[[ Provided data open ]]

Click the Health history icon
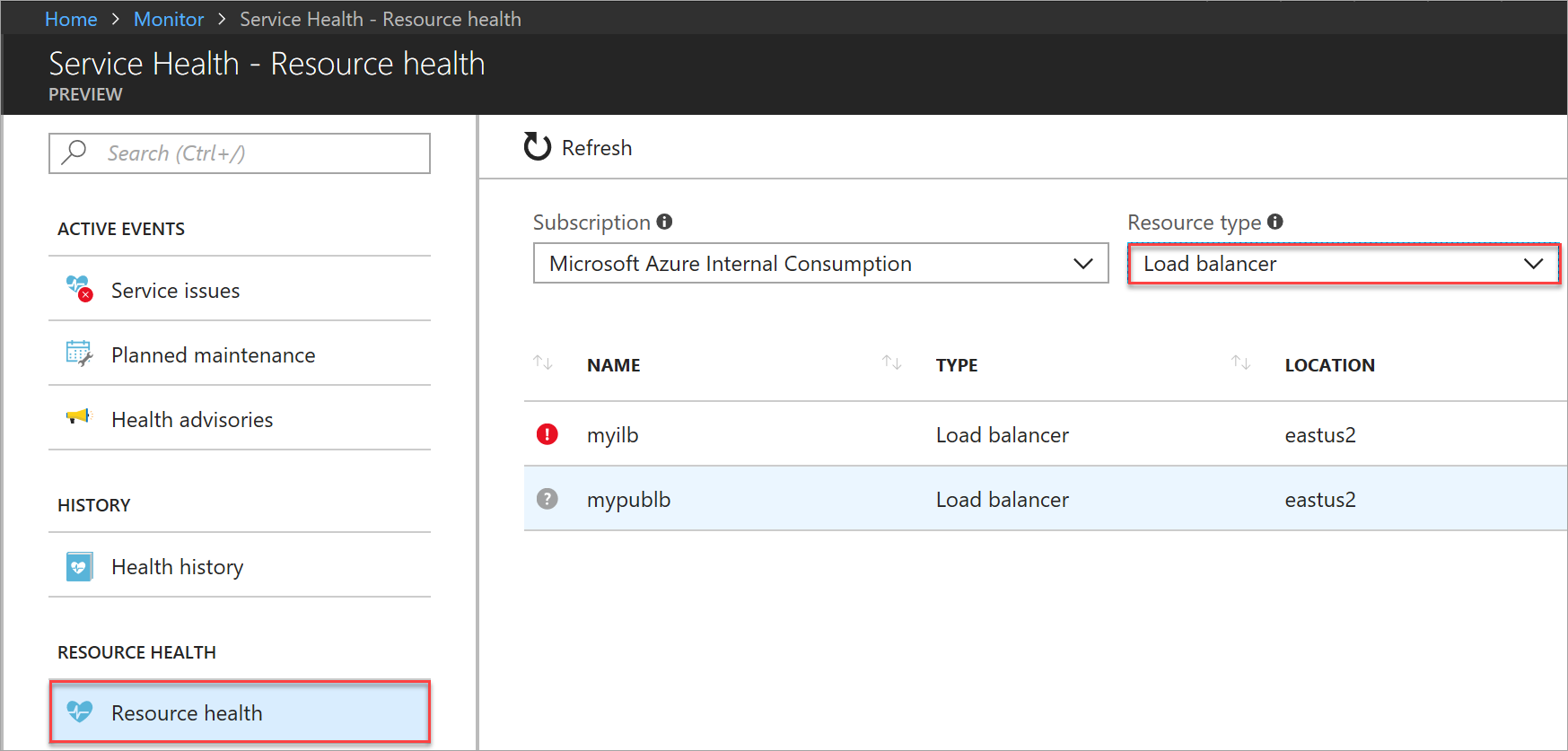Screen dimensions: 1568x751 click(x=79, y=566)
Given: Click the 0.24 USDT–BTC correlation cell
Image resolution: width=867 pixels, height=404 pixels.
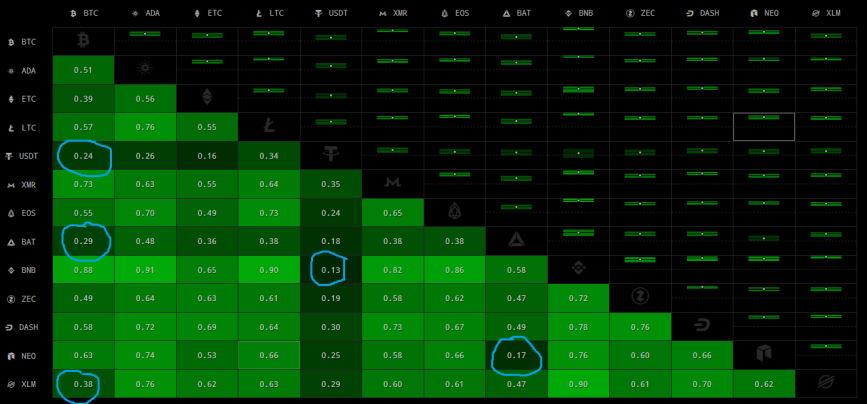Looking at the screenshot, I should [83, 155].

[[ Provided data closed ]]

### Description of the task
Transcribe all of the data above verbatim but omit every picture.

### Expected answer
Click the Health history icon
Screen dimensions: 1568x751 click(x=79, y=566)
Given: Click the 0.24 USDT–BTC correlation cell
Image resolution: width=867 pixels, height=404 pixels.
Looking at the screenshot, I should [83, 155].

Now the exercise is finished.